Auf der anderen Seite liegt der Gewinn von Kunsträubern immer öfter in den Verhandlungen mit Versicherungsgesellschaften. Je spektakulärer der Raub, desto größer das Interesse der Öffentlichkeit und damit auch der Fahndungsdruck. Weil die Aufklärungsquote so gering und die Ausstattungen der Sonderdezernate so mager sind, ist es für Versicherungen aber oft günstiger, eine Auslösesumme zu bezahlen, als die Versicherungssumme.

Die bislang bekannt gewordenen Umstände des Diebstahls so vieler bedeutender Gemälde werfen natürlich die Frage nach der Sicherung des Museumsbestands auf, der, so muss man vermuten, trotz der erst vor wenigen Jahren abgeschlossenen umfassenden Renovierungsarbeiten nur sehr unzulänglich war. Der Palais de Tokyo ist ein in einer Gartenanlage stehender Gebäudekomplex, der anlässlich der Weltausstellung von 1937 auf der Anhöhe von Chaillot auf dem Seineufer gegenüber dem Eiffelturm errichtet wurde.
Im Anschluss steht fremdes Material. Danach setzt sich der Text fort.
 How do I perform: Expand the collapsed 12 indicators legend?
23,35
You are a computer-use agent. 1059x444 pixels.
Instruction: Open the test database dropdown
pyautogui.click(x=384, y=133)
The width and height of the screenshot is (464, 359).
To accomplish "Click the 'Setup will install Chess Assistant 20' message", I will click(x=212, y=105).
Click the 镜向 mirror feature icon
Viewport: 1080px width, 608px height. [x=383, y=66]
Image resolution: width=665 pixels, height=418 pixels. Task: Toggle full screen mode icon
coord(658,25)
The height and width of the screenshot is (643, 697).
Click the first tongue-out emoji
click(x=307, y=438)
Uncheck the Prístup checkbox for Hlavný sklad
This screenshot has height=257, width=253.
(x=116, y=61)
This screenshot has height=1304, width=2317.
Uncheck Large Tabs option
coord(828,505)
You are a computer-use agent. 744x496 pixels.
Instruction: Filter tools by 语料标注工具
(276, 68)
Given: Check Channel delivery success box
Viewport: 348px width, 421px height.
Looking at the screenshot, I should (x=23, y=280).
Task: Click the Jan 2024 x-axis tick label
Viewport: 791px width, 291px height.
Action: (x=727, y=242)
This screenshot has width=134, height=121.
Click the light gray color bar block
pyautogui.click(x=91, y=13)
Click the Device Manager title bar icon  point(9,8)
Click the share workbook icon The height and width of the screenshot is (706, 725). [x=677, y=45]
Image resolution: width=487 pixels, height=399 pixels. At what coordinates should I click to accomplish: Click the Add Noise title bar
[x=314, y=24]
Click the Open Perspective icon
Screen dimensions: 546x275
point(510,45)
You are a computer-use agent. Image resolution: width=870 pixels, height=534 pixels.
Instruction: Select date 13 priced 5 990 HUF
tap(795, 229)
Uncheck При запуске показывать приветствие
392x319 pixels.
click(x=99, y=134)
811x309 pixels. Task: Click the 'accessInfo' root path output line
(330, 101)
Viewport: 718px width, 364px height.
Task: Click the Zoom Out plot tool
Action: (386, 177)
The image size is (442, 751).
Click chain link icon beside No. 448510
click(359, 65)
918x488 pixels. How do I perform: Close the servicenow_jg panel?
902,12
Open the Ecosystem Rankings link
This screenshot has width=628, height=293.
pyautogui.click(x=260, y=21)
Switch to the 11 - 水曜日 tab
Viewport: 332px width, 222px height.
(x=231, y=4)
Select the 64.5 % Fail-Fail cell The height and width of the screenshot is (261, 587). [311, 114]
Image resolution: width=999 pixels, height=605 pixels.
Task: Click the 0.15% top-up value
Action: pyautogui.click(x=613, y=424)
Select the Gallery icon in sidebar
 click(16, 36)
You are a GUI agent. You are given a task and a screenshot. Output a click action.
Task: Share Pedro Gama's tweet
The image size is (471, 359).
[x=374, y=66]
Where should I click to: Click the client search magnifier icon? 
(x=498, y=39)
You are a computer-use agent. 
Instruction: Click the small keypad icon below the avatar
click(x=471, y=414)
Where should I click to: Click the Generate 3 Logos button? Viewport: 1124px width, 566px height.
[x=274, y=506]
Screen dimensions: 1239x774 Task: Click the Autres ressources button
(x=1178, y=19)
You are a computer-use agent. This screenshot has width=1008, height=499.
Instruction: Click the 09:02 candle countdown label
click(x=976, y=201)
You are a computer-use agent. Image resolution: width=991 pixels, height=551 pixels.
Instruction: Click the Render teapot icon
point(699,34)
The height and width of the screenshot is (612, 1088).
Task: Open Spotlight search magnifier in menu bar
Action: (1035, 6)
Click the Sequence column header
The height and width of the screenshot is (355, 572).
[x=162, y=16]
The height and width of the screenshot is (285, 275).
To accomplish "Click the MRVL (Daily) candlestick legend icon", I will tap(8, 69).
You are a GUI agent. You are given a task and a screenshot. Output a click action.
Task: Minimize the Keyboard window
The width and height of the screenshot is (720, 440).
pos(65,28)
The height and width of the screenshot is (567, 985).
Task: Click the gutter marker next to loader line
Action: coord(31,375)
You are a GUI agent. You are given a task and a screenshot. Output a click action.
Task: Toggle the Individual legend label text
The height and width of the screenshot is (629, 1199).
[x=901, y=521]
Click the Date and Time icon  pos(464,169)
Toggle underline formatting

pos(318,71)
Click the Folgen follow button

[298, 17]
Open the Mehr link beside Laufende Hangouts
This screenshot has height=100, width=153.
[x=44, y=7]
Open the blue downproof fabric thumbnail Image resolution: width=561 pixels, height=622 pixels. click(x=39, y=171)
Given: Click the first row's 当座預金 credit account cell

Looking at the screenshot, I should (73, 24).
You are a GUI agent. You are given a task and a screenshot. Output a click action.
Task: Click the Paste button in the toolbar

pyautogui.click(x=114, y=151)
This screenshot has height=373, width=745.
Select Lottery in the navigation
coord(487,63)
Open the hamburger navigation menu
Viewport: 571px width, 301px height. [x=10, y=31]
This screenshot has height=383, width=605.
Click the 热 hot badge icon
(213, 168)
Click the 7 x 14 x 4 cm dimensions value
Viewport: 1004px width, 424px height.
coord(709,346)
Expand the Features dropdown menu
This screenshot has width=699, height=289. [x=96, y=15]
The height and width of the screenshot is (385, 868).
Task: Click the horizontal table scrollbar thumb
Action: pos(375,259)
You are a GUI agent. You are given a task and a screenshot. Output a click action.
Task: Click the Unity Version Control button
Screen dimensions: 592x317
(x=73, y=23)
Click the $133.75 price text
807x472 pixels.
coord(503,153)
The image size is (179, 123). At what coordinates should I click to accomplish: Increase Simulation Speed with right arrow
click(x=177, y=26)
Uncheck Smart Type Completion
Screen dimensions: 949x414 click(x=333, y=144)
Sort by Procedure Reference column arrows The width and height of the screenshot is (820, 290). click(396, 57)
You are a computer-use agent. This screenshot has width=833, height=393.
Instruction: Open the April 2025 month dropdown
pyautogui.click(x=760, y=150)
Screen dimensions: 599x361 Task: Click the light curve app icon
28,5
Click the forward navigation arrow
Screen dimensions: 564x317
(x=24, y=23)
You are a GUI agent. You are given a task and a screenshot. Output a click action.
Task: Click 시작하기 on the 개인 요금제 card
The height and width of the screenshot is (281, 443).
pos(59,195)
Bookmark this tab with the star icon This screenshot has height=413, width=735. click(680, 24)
Seit seiner Eröffnung diente der Art-Déco-Bau als Kunsthalle. Für die damalige Schau im Rahmen der Pariser Weltausstellung wurden eine Reihe großformatiger Kunstwerke von Matisse, Bonnard, Derain, Robert Delauney, Léger oder Vuillard erworben, die noch immer zu den Höhepunkten der Sammlung gehören. Diese bildeten gleichsam den Kern des Musée d'Art moderne de la Ville de Paris, dessen etwa achttausend Werke umfassender Bestand seit 1961 im Palais de Tokyo untergebracht ist.

Unerträglicher Anschlag auf das Kulturerbe

Neben den beiden staatlichen Museen neuerer und moderner Kunst, dem Musée d'Orsay und dem Centre Pompidou steht dieses städtische Museum, dessen Sammlungsschwerpunkt vor allem der französischen Kunst der Moderne seit 1900 gewidmet ist, für die Bedeutung von Paris als Kunststadt ein - wobei sich das Nebeneinander von staatlichen und kommunalen Sammlungen auch darin bemerkbar macht, dass die kommunalen Sammlungen offenbar schlechter verwahrt sind. In der französischen Öffentlichkeit wurde sofort darüber gespottet, dass in Paris jedes Moped besser geschützt sei als eine der teuersten Kunstsammlungen der Welt. Bürgermeister Bertrand Delanoe sorgt sich nun um den Ruf seiner Stadt als Metropole der Kunst. Den Diebstahl bezeichnet er als einen "unerträglichen Anschlag auf das universale Kulturerbe von Paris".

Der Musée d'Art moderne de la Ville de Paris prunkt vor allem mit bedeutenden Werkgruppen des Fauvismus, des Kubismus und Postkubismus sowie des Surrealismus. Die überragende Qualität seiner Sammlung verdankt sich vor allem einer Reihe von Stiftungen. Neben dem Kunsthändler Ambroise Vollard und dem Arzt Maurice Girardin, die in den dreißiger Jahren ihre umfangreichen Sammlungen moderner Kunst dem Museum zur Verfügung stellten, verdankt dessen Bestand seinen Glanz vor allem den Zuwendungen von Germaine Henry und Robert Thomas.